▸ Aim of the task: Give every entry again, exactly.

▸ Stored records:
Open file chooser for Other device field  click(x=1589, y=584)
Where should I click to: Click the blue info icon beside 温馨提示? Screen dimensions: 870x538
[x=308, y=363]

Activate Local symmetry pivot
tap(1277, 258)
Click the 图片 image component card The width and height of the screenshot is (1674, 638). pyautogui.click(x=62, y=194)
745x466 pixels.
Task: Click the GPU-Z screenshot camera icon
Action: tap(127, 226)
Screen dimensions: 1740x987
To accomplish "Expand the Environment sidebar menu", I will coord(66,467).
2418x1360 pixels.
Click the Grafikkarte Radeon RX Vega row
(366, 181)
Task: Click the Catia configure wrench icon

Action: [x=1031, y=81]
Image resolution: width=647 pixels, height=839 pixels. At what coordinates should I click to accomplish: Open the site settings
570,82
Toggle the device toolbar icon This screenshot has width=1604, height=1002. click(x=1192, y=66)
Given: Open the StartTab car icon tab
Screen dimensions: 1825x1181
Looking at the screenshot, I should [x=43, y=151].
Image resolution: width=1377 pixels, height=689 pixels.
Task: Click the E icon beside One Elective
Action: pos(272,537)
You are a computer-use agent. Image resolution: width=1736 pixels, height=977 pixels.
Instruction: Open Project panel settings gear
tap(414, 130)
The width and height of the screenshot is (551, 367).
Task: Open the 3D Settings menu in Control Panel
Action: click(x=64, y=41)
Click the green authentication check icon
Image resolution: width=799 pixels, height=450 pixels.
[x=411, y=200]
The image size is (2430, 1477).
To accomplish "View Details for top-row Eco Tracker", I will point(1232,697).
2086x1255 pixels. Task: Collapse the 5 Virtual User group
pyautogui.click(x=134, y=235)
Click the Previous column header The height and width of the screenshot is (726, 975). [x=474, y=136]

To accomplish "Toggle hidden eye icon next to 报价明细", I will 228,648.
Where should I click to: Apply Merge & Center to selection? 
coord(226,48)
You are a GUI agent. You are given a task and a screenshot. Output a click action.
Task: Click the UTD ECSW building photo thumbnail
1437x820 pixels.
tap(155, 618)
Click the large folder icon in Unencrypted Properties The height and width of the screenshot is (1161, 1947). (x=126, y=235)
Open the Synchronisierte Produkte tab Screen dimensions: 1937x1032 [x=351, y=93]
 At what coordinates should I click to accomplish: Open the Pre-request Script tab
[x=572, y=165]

▸ Result of the task:
Open file chooser for Other device field  click(x=1589, y=584)
Where should I click to: Click the blue info icon beside 温馨提示? Screen dimensions: 870x538
[x=308, y=363]

Activate Local symmetry pivot
tap(1277, 258)
Click the 图片 image component card The width and height of the screenshot is (1674, 638). pyautogui.click(x=62, y=194)
745x466 pixels.
Task: Click the GPU-Z screenshot camera icon
Action: tap(127, 226)
Screen dimensions: 1740x987
To accomplish "Expand the Environment sidebar menu", I will coord(66,467).
2418x1360 pixels.
Click the Grafikkarte Radeon RX Vega row
(366, 181)
Task: Click the Catia configure wrench icon

Action: [x=1031, y=81]
Image resolution: width=647 pixels, height=839 pixels. At what coordinates should I click to accomplish: Open the site settings
570,82
Toggle the device toolbar icon This screenshot has width=1604, height=1002. click(x=1192, y=66)
Given: Open the StartTab car icon tab
Screen dimensions: 1825x1181
Looking at the screenshot, I should [x=43, y=151].
Image resolution: width=1377 pixels, height=689 pixels.
Task: Click the E icon beside One Elective
Action: pos(272,537)
You are a computer-use agent. Image resolution: width=1736 pixels, height=977 pixels.
Instruction: Open Project panel settings gear
tap(414, 130)
The width and height of the screenshot is (551, 367).
Task: Open the 3D Settings menu in Control Panel
Action: click(x=64, y=41)
Click the green authentication check icon
Image resolution: width=799 pixels, height=450 pixels.
[x=411, y=200]
The image size is (2430, 1477).
To accomplish "View Details for top-row Eco Tracker", I will point(1232,697).
2086x1255 pixels. Task: Collapse the 5 Virtual User group
pyautogui.click(x=134, y=235)
Click the Previous column header The height and width of the screenshot is (726, 975). [x=474, y=136]

To accomplish "Toggle hidden eye icon next to 报价明细", I will 228,648.
Where should I click to: Apply Merge & Center to selection? 
coord(226,48)
You are a GUI agent. You are given a task and a screenshot. Output a click action.
Task: Click the UTD ECSW building photo thumbnail
1437x820 pixels.
tap(155, 618)
Click the large folder icon in Unencrypted Properties The height and width of the screenshot is (1161, 1947). (x=126, y=235)
Open the Synchronisierte Produkte tab Screen dimensions: 1937x1032 [x=351, y=93]
 At what coordinates should I click to accomplish: Open the Pre-request Script tab
[x=572, y=165]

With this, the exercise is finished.